This month’s media is from Dr Jack Line, who is comparing quality against quantity in the search for one of the oldest signals in the Universe; the Epoch of Reionisation (EoR).

To find this signal requires “digging” through data, and removing thousands of foreground radio sources that are in the way. First up, a game of spot the difference:

How many differences did you find? Hopefully not too many, as scrolling to the right reveals a real image of radio sources on the sky (the the Murchison Widefield Array (MWA) telescope), and scrolling to the left reveals a simulation of that real data, created by the WODEN package. You can see the bright radio galaxy Fornax A in the bottom right of the image.

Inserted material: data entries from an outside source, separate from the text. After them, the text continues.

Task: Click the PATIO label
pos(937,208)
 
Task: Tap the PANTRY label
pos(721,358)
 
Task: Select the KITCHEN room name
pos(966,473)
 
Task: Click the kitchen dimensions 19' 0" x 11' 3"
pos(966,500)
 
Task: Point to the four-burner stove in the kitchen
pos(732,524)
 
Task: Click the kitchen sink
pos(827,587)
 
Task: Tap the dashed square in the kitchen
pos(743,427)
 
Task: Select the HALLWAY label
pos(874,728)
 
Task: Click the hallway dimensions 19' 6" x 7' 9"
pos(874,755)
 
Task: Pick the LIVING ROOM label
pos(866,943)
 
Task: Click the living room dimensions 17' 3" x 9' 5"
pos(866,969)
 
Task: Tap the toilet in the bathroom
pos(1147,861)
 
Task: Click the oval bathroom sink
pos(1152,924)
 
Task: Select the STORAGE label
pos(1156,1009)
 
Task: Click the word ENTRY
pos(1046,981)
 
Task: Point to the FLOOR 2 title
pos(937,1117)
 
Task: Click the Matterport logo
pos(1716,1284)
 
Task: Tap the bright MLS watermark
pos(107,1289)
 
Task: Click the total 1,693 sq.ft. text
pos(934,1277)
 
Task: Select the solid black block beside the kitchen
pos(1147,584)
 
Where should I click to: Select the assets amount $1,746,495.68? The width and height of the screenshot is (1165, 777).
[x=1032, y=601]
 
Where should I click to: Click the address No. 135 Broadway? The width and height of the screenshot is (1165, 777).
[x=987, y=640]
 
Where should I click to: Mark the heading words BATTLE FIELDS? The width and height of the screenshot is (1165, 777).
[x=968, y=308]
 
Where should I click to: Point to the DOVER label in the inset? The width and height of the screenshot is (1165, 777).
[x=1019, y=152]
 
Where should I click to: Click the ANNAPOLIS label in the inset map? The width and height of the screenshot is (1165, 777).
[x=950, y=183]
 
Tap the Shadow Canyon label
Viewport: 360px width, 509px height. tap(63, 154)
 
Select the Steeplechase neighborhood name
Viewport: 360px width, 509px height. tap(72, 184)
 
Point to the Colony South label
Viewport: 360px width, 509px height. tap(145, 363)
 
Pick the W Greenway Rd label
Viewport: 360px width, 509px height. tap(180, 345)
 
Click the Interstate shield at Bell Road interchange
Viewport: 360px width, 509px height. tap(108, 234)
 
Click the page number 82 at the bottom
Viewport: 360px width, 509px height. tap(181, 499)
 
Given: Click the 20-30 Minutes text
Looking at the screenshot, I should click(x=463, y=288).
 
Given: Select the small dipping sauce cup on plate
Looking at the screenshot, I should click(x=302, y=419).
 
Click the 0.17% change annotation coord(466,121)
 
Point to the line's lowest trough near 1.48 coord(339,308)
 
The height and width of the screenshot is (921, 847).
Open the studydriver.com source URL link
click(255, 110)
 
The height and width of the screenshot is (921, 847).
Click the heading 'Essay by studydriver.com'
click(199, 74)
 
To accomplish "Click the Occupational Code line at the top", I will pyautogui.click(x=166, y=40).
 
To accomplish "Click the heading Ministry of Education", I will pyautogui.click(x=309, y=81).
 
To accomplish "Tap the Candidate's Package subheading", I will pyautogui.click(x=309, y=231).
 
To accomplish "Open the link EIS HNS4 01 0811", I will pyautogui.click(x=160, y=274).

It may be difficult for the human eye to spot any differences, but due to small inaccuracies in the model, and affects of the Earth’s atmosphere when an observation is made, the two images will never be identical.

This makes it difficult to reliably remove the foreground radio sources while leaving the EoR signal intact.

One method is to focus on removing the brightest 1,000 foreground objects, in a process called peeling. This process is computationally costly, so anymore objects than that and the computer says “No”. Despite that drawback, it is very accurate in removing sources because it takes the model as a guideline only, and is able to find the actual location, brightness and size of the radio source in the image, which may be different to the model for any number of reasons.

Another way to approach it is to model many more sources and instead of spending the computational power finding exactly where those sources are in the image, to simply remove what you expect to be there. This has the benefit of removing many more radio sources with the downside that there are more inaccuracies in their removal.

The below image compares the original MWA data with what is left of the data in both processes of removing the foreground radio galaxies. Straight off there are some nasty left-overs on the right-hand source removal that look like “holes”, where the simple subtraction has failed, either due to the atmosphere messing with the image, or having a bad model for that source. However, the simple subtraction, on the left-hand source removal, has removed thousands more sources than the peel on the left. This is important, as the EoR signal is in every direction on the sky (in every pixel of this image), and so the more you can subtract the better.

Left column: MWA image. Right column: MWA image after the brightest 1000 sources have been “peeled” away, leaving many more dimmer sources behind.

The jury is still out on which approach is better for now, but that is exactly what Jack is working on finding out.